Dalam pandangan Islam, adalah kewajiban negara untuk mengatur segala aspek terkait dengan sistem pendidikan yang akan diterapkan, bukan hanya persoalan yang berkaitan dengan kurikulum, akreditasi sekolah, metode pengajaran dan bahan-bahan ajarannya saja, tetapi juga mengupayakan agar pendidikan dapat diperoleh rakyat secara mudah. Rasulullah Saw bersabda:
"Seorang imam (khalifah) adalah pemelihara dan pengatur urusan rakyat dan ia akan dimintai pertanggung jawaban atas urusan rakyatnya," (HR al-Bukhari dan Muslim)
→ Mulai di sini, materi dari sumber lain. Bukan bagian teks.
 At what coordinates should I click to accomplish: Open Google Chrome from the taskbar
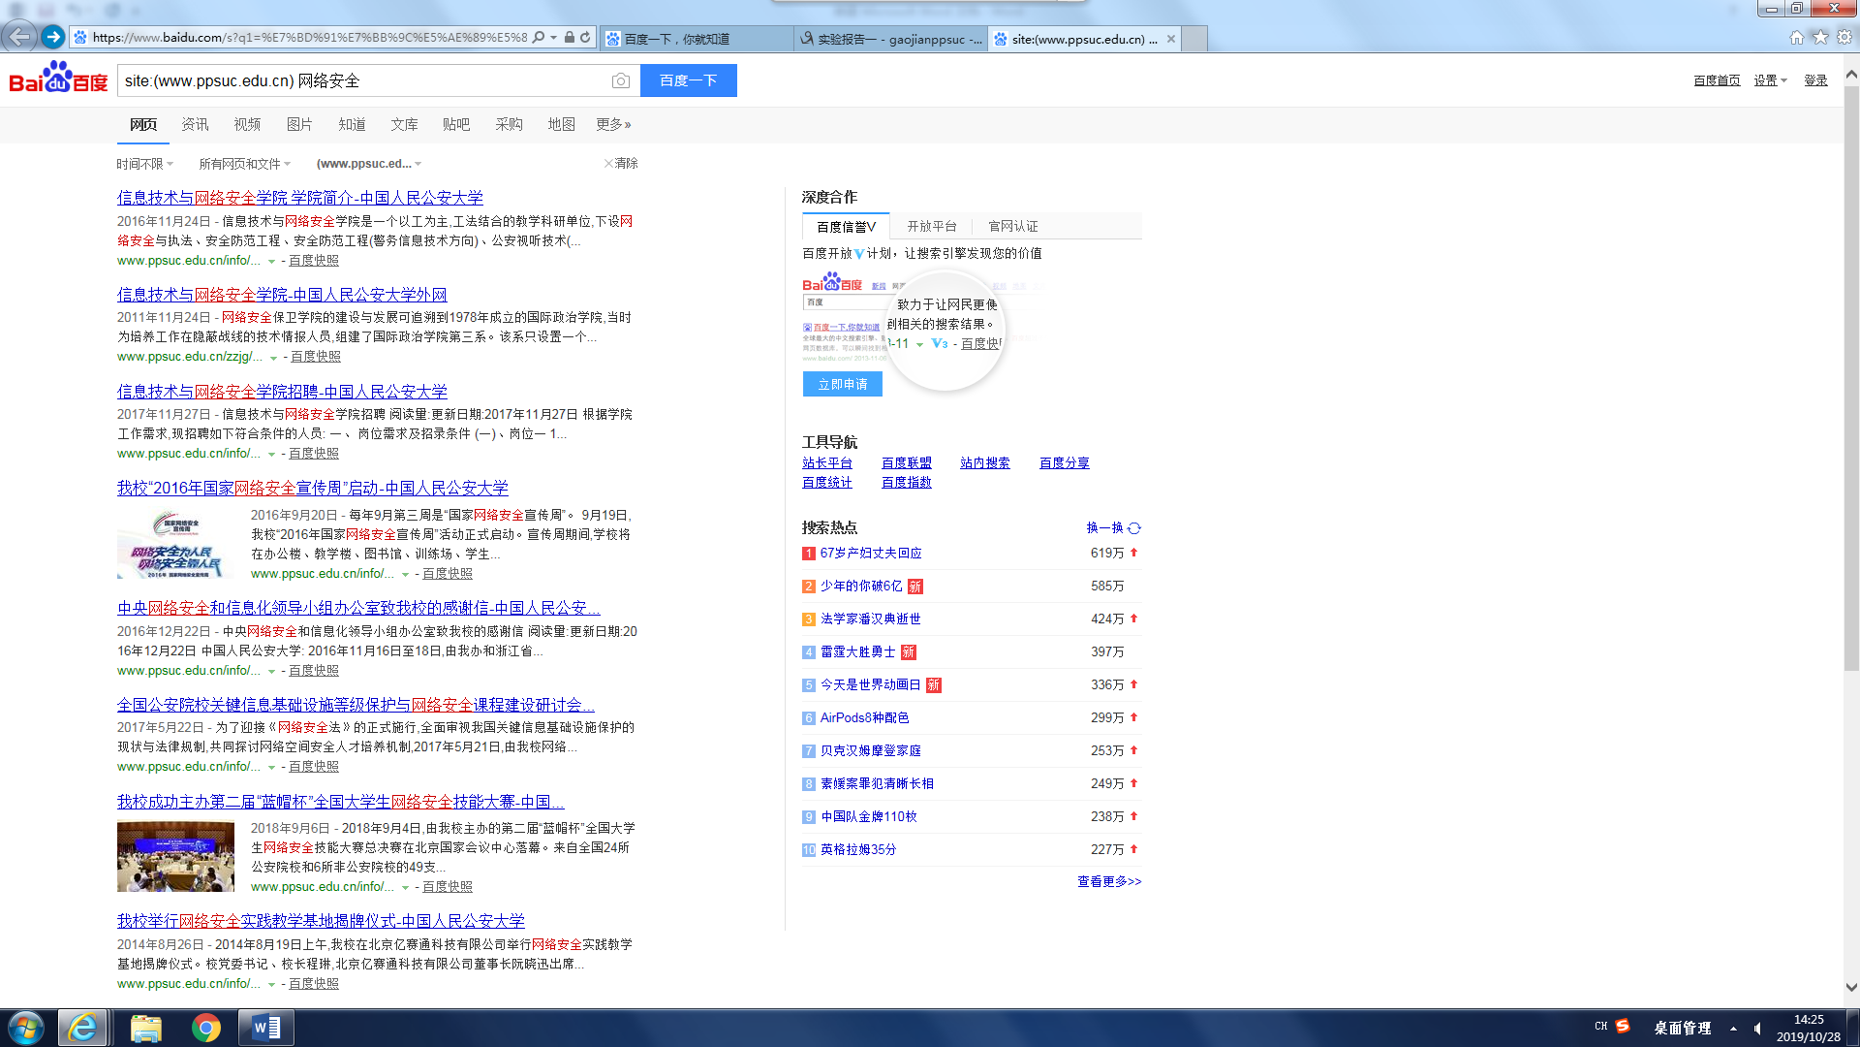[x=205, y=1028]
Setiap kegiatan pendidikan harus dilengkapi dengan sarana-sarana fisik, yang mendorong terlaksananya program dan kegiatan tersebut. Sarana itu dapat berupa buku-buku pelajaran, sekolah/kampus, asrama siswa, perpustakaan, labolatoruim, internet dan lain sebagainya. Sarana pendidikan dalam rangka mencerdaskan umat, menjadi kewajiban negara untuk menyediakannya dan merupakan hak mendasar bagi warga negara.
Dahulu ketika sistem pendidikan Islam diterapkan, negara memberikan jaminan pendidikan secara gratis, dan memberikan kesempatan seluas-luasnya bagi warga negara yang ingin melanjutkan pendidikan ke jenjang yang lebih tinggi. Kesejahteraan dan gaji pendidik pun sangat diperhatikan dan merupakan beban negara. Semua dana yang digunakan untuk pembiayaan tersebut berasal dari kas baitul mal, yang bersumber dari kepemilikan negara seperti: ghanimah, khumus (seperlima harta rampasan perang), jizyah dan dharibah (pajak). Serta dari kepemilikan umum seperti hasil dari sumber daya alam. Adapun dharibah (pajak) hanya akan dipungut apabila keadaan darurat, ketika kas di Baitul mal tidak bisa mencukupi. Semua pendapatan tersebut dikelola oleh negara dan dipergunakan untuk kepentingan rakyat secara menyeluruh.
Sejarah telah mencatat keberhasilan sistem pendidikan Islam mampu mencetak generasi berkualitas di berbagai bidang ilmu pengetahuan dan berkepribadian Islam, untuk itu solusi tuntas segala permasalanan termasuk sistem pendidikan adalah mencampakkan sistem kapitalis sekuler yang saat ini eksis dan menggantinya dengan menerapkan Islam secara menyeluruh dalam bingkai khilafah yang mengikuti metode kenabian.